Segment Start: ENTRIES SHOWN

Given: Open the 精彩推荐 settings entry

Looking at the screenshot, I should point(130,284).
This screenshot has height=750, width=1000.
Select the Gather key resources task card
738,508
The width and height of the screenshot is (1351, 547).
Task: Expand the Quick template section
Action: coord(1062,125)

Segment End: ENTRIES SHOWN

> WHAT YOU WILL DO
Your task is to set down all of the entries exactly as they appear.

> ANSWER TO THIS TASK
Given: Open the 精彩推荐 settings entry

Looking at the screenshot, I should point(130,284).
This screenshot has height=750, width=1000.
Select the Gather key resources task card
738,508
The width and height of the screenshot is (1351, 547).
Task: Expand the Quick template section
Action: coord(1062,125)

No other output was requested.